Entries taken from a collection:
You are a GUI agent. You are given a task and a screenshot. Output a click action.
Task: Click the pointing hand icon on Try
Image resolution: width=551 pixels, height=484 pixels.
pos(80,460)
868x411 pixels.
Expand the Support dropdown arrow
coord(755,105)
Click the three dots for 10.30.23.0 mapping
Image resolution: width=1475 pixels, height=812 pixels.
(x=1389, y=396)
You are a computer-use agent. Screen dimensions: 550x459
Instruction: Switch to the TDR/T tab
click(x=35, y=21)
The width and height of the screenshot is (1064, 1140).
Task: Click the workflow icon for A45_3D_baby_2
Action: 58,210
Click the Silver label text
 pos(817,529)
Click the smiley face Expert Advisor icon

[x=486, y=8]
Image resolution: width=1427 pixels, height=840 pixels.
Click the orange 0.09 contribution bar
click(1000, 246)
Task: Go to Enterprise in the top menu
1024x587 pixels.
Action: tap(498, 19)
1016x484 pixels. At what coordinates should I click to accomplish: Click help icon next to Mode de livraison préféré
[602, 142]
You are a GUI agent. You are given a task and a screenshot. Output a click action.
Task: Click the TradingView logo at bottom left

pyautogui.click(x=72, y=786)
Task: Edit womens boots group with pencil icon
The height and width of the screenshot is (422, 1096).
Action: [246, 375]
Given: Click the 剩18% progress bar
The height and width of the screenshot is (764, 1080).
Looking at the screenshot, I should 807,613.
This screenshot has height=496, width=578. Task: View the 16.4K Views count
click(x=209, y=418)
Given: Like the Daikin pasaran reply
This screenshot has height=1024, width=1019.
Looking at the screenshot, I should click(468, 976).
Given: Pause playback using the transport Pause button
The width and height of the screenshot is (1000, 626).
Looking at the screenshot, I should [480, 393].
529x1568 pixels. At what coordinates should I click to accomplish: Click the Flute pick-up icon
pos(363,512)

■ Problem to work on: Where the line containing "Click the Silver label text" appears in the data above, begin there and reproduce every line to the end exactly; include nothing else.

■ Response area:
Click the Silver label text
 pos(817,529)
Click the smiley face Expert Advisor icon

[x=486, y=8]
Image resolution: width=1427 pixels, height=840 pixels.
Click the orange 0.09 contribution bar
click(1000, 246)
Task: Go to Enterprise in the top menu
1024x587 pixels.
Action: tap(498, 19)
1016x484 pixels. At what coordinates should I click to accomplish: Click help icon next to Mode de livraison préféré
[602, 142]
You are a GUI agent. You are given a task and a screenshot. Output a click action.
Task: Click the TradingView logo at bottom left

pyautogui.click(x=72, y=786)
Task: Edit womens boots group with pencil icon
The height and width of the screenshot is (422, 1096).
Action: [246, 375]
Given: Click the 剩18% progress bar
The height and width of the screenshot is (764, 1080).
Looking at the screenshot, I should 807,613.
This screenshot has height=496, width=578. Task: View the 16.4K Views count
click(x=209, y=418)
Given: Like the Daikin pasaran reply
This screenshot has height=1024, width=1019.
Looking at the screenshot, I should click(468, 976).
Given: Pause playback using the transport Pause button
The width and height of the screenshot is (1000, 626).
Looking at the screenshot, I should [480, 393].
529x1568 pixels. At what coordinates should I click to accomplish: Click the Flute pick-up icon
pos(363,512)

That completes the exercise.